OBJECTIVE: To observe the effect of curcumin pretreatment on myocardial oxidative stress and apoptosis in rats with heat stroke in a dry heat environment and to explore its possible mechanism.
Methods: 50 SD male rats were randomly divided into 5 groups (n=10): normal temperature control group (NC), dry heat control group (DHC), curcumin 50mg/kg pretreatment group (L-cur), curcumin 100 mg/kg (M-cur), curcumin 200 mg/kg (H-cur). The NC and DHC groups were given normal saline by gavage, and the curcumin pretreatment group was given different concentrations of curcumin by gavage, once a day for 7 consecutive days. On the 8th day, except for the NC group, the other 4 groups of rats were transferred to the northwest special environment artificial experimental chamber for the experiment. Heat stroke state, samples were collected after anesthesia, the changes of serum creatine kinase (CK) and lactate dehydrogenase (LDH) were detected by automatic biochemical detector, and myocardial cell apoptosis was detected and calculated by TUNEL method. The levels of myocardial superoxide dismutase (SOD) and malondialdehyde (MAD) were detected, and correlation analysis was performed.

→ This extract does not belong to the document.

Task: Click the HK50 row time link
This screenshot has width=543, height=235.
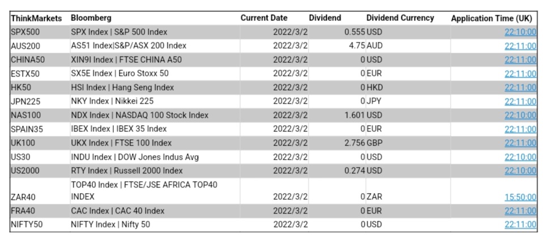Action: coord(520,87)
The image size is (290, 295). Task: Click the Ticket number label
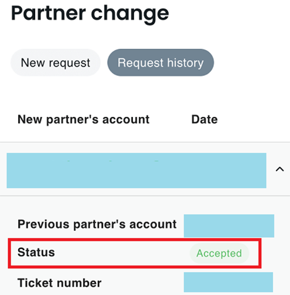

Results: Serum myocardial enzymes CK, LDH, myocardial cell apoptosis index and MDA in dry heat control group were significantly higher than those in normal temperature control group (P<0.01). MDA decreased with the increase of drug concentration, and there were significant differences among curcumin pretreatment groups (P< 0.01); the change trend of SOD was opposite to that of MDA. There was a positive correlation between CK and LDH (correlation coefficients were r=0.30, r=0.30 P<0.05); there was a positive correlation between cardiomyocyte apoptosis and MDA (correlation coefficient was r=0.916, P<0.01); There was a negative correlation between cardiomyocyte apoptosis and SOD (coefficient r=-0.86 P<0.01).
Conclusion: Curcumin pretreatment has a protective effect on myocardial injury in rats with heat stroke in dry heat environment, and curcumin may play a protective effect on myocardial injury by anti-oxidative stress and reducing cell apoptosis.